* **Task goal**:
The string "computer" appears in some lines of the entries that follow; copy each such line.

Records drawn from a dataset:
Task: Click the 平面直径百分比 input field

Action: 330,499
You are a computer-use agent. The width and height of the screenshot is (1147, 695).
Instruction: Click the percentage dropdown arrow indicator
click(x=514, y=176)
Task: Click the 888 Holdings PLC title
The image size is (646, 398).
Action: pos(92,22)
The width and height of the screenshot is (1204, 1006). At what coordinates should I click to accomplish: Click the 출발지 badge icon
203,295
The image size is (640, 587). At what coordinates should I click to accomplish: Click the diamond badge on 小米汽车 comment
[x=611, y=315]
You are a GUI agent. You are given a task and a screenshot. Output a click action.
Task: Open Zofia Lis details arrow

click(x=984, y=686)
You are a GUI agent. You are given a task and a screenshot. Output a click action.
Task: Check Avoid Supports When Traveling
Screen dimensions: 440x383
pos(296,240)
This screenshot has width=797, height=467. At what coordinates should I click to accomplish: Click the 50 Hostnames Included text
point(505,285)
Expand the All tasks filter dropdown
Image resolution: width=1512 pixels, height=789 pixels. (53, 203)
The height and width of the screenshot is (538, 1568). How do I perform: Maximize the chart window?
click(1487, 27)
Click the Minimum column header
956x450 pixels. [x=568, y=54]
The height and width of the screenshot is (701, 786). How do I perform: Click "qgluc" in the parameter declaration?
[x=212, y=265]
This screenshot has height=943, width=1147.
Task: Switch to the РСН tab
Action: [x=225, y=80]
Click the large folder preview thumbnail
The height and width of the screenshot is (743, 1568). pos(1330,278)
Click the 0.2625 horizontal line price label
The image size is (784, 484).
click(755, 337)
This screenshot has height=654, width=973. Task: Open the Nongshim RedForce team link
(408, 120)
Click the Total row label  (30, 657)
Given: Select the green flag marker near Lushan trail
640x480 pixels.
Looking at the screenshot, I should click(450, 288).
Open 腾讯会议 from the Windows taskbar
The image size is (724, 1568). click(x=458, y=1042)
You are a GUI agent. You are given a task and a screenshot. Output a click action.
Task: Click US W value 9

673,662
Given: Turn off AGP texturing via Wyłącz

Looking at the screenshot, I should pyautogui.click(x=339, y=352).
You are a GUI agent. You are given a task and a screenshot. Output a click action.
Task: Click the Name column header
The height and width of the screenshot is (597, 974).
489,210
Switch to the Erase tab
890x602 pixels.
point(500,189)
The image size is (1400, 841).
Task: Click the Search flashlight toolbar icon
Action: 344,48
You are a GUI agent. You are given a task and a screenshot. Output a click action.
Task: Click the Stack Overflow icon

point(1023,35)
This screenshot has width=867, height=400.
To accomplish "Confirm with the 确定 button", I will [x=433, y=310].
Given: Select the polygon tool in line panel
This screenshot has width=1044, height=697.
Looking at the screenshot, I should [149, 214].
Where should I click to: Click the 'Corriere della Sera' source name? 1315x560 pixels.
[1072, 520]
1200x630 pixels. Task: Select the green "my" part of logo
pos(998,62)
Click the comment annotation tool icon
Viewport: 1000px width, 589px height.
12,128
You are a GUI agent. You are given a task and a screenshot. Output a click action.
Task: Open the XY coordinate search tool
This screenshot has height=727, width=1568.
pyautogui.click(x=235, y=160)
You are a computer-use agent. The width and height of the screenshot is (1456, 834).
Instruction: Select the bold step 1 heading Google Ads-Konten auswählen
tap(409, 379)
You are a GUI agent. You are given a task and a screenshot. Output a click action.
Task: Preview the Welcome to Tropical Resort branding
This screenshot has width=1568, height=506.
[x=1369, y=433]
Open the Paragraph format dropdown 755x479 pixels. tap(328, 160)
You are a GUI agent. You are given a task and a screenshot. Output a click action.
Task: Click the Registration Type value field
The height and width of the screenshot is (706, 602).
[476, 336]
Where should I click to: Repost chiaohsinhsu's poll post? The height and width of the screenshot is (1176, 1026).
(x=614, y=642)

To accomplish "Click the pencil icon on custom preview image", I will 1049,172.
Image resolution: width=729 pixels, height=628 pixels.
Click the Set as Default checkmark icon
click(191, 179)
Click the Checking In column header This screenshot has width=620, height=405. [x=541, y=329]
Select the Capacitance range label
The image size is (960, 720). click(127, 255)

* **Written response**:
You are a computer-use agent. The width and height of the screenshot is (1147, 695).
You are a computer-use agent. The width and height of the screenshot is (1456, 834).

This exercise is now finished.